Restate each record word for word, omitting whatever pictures it holds.

(Extracted records)
┄┄┄┄┄┄┄┄┄┄
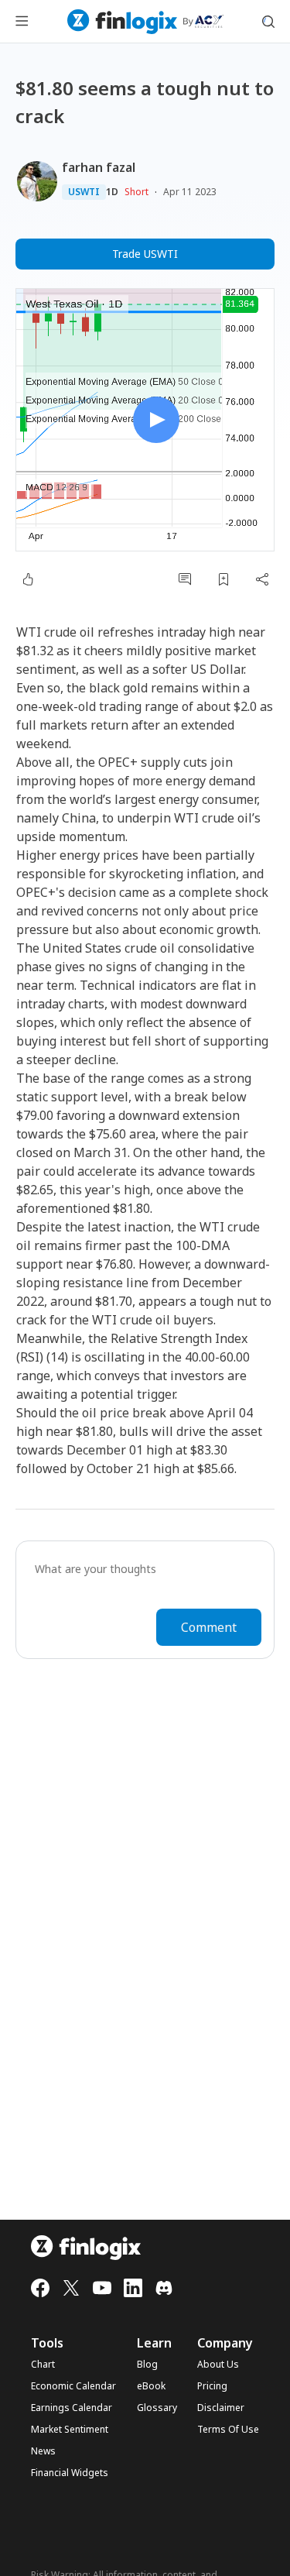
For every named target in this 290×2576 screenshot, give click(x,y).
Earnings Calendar (71, 2408)
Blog (147, 2364)
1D (112, 192)
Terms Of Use (228, 2429)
┄┄┄┄┄┄┄┄┄┄
- _Exercise answer_
For every named target in this 290×2576 screenshot, give click(x,y).
Earnings Calendar (71, 2408)
Blog (147, 2364)
1D (112, 192)
Terms Of Use (228, 2429)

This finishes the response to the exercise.